En réaction contre cette menace, Timberwatch prévoit de contribuer à établir un large réseau de personnes intéressées et d’organisations écologistes traversant la région de la SADC. Cette idée a été analysée au cours de l’assemblée annuelle qui s’est tenue à Durban le 18 novembre. Le groupe sait que l’échange d’expériences est un élément indispensable pour que l’idée se développe et devienne réalité. Ainsi, l’un des membres du Réseau latino-américain contre les monocultures d’arbres a été invité à participer à la rencontre, pour expliquer le processus de création du réseau.
Par la suite, Timberwatch a participé à la réunion organisée au Mozambique par Geasphere (l’une des organisations membres de Timberwatch), où les délégués des organisations locales ont discuté des impacts négatifs des plantations industrielles d’arbres en régime de monoculture (voir l’article sur le Mozambique dans ce même numéro).

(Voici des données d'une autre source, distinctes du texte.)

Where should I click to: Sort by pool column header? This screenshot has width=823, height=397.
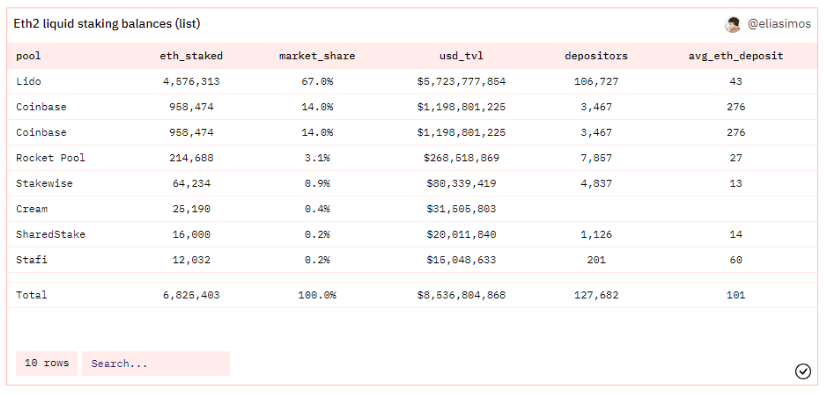(x=29, y=56)
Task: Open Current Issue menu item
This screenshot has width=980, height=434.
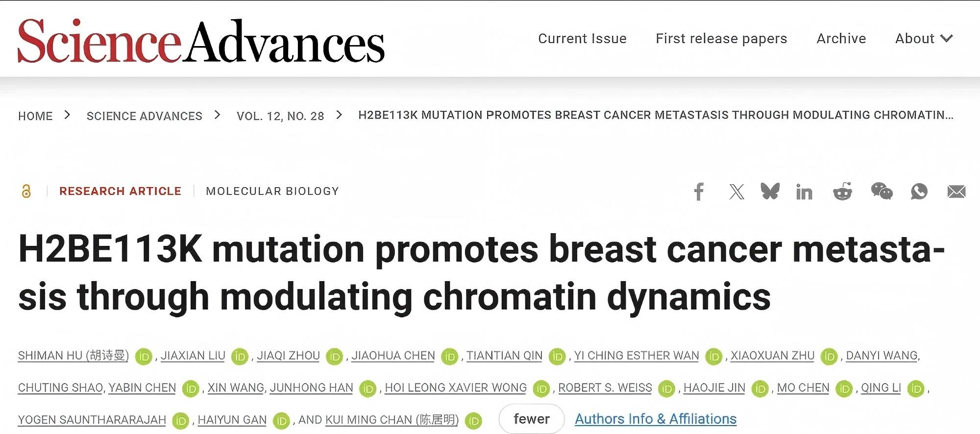Action: (582, 38)
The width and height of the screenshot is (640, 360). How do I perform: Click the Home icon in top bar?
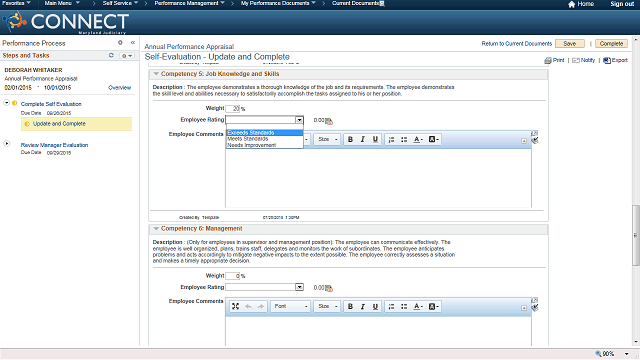[571, 4]
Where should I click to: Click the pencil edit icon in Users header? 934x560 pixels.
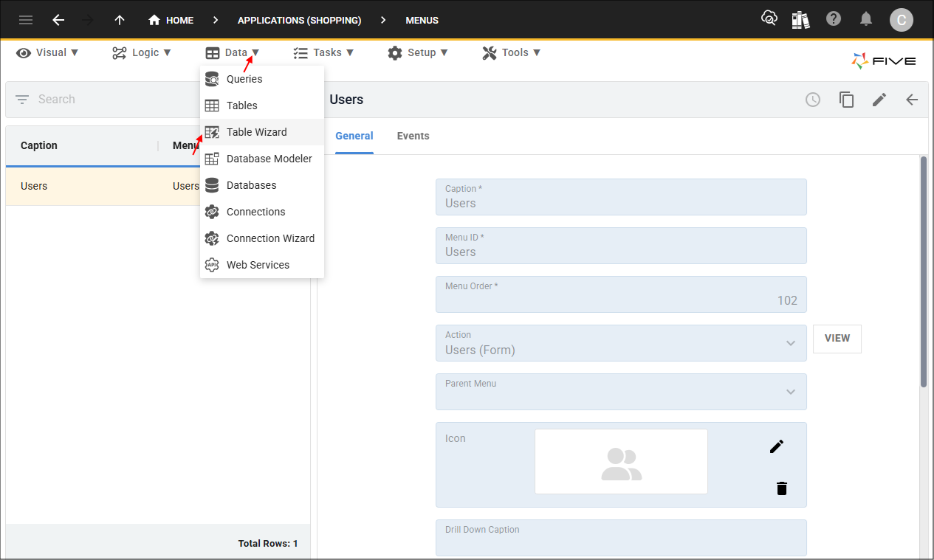[x=879, y=100]
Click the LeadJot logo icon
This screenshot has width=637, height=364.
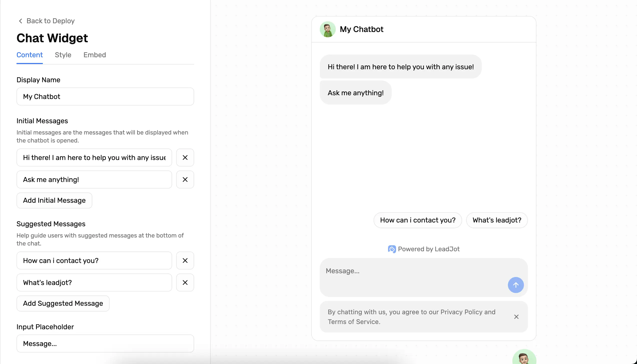coord(392,249)
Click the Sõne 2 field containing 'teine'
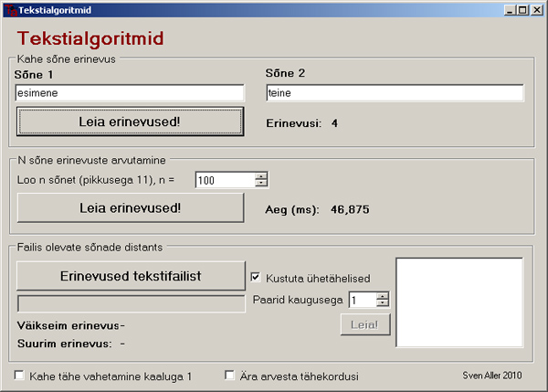 tap(395, 92)
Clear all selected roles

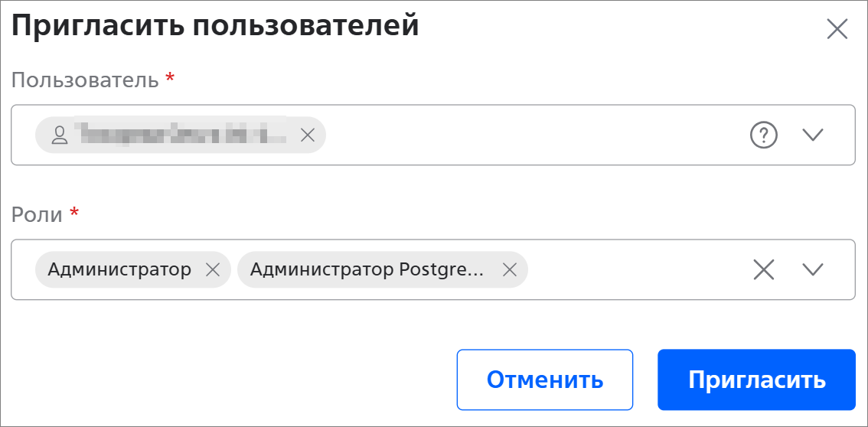click(x=763, y=269)
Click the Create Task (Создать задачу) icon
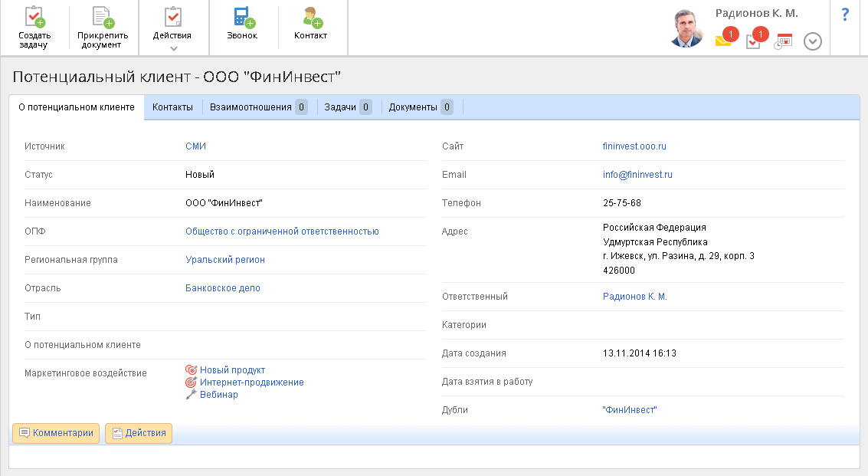Screen dimensions: 868x476 [34, 17]
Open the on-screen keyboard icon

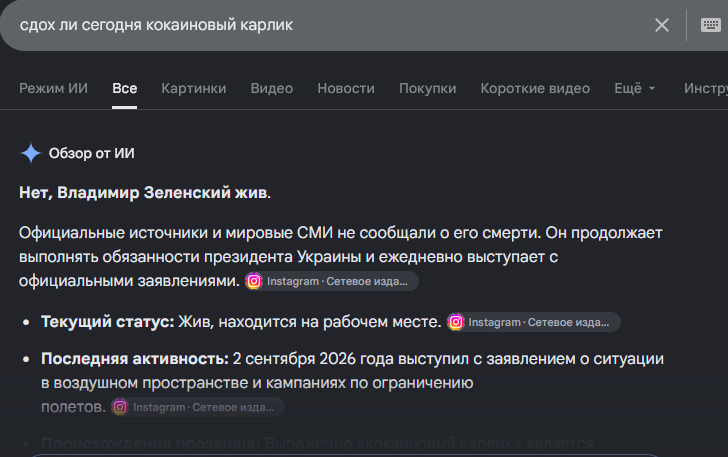click(x=710, y=25)
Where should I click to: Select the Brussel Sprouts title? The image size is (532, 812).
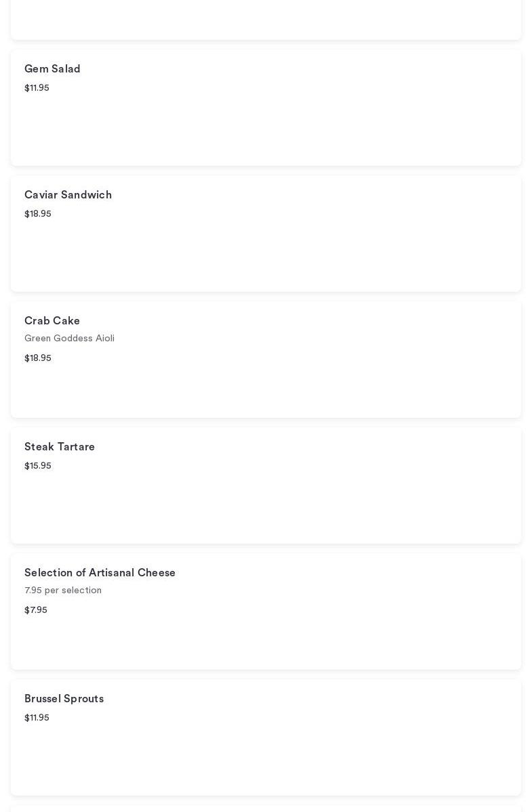click(64, 699)
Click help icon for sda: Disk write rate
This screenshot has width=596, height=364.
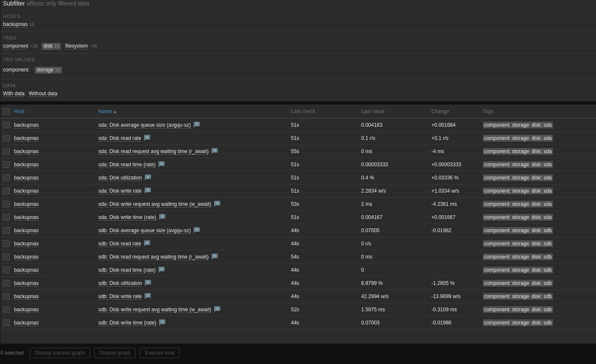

On espère que le Réseau d’Afrique australe réussira à mieux faire connaître les problèmes principaux qui entourent l’établissement ou l’expansion des plantations industrielles d’arbres, et qu’il contribuera à la formation de groupes de militants locaux dans les pays affectés. Avec l’aide et l’encouragement de la communauté des ONG internationales, le rôle de ce réseau sera important pour empêcher que les maigres ressources de l’Afrique continuent d’être exploitées par les agents de la surconsommation du Nord.